MAGNA provides ARV treatment and treating HIV/AIDS patients since 2002.
The HIV virus is transmitted by blood and body fluids and gradually weakens the immune system - generally during a period between three to ten years- resulting in acquired immune deficiency syndrome - AIDS. As the immune system weakens, the body develops an amount of opportunistic infections. Tuberculosis is the most common opportunistic infection leading to death.

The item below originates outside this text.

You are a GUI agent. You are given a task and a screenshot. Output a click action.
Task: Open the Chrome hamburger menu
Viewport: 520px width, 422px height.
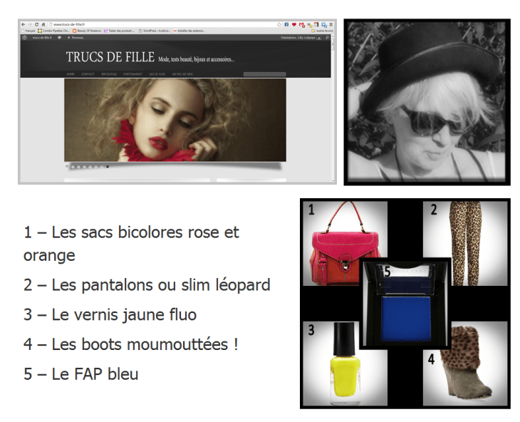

A simple blood test can confirm HIV status, but many people live for years without symptoms and may not know they had been infected with AIDS. The combination of drugs known as antiretroviral (ARV) helps to fight the virus, reduce spreading of the infection and allows patients to live longer, healthier lives without rapid deterioration of the immune system. As an addition to the treatment, general programs of MAGNA usually include educational and awareness activities, condom distribution, HIV testing, counselling and prevention of transmission of the virus from mother to child (PMTCT). PMTCT services involve the administration of ARV during pregnancy and childbirth and administration of these drugs to child right after the birth. Children living with AIDS are one of the greatest tragedies and challenges in the fight for control of this disease.